[Activity]: An exact copy is required of the lines from the one with "Impressum (151, 1448)" through the last line of the material below, and of nothing else.
Listed records below:
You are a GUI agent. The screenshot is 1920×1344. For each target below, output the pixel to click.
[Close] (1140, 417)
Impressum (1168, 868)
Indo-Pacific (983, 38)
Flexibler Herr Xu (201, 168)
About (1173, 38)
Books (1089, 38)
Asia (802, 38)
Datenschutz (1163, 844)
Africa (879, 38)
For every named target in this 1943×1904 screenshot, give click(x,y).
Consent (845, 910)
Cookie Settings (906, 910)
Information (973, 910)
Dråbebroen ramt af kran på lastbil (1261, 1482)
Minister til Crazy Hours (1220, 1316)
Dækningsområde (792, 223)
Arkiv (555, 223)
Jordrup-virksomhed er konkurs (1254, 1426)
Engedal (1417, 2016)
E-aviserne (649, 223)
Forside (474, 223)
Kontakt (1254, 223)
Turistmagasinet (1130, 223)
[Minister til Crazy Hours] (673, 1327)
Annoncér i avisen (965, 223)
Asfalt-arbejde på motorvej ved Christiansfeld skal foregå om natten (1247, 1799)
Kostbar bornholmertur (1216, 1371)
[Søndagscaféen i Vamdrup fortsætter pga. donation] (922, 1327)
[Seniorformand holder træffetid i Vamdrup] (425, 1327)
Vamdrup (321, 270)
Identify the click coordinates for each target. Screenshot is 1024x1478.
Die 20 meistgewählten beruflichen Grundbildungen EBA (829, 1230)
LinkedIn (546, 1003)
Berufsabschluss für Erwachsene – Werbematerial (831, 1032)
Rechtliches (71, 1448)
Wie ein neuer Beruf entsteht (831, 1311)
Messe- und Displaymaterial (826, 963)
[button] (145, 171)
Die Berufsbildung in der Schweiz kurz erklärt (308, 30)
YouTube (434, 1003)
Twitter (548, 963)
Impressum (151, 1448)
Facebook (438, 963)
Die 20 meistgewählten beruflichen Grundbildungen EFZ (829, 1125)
End of Listed records.
[Answer space]:
Impressum (151, 1448)
Facebook (438, 963)
Die 20 meistgewählten beruflichen Grundbildungen EFZ (829, 1125)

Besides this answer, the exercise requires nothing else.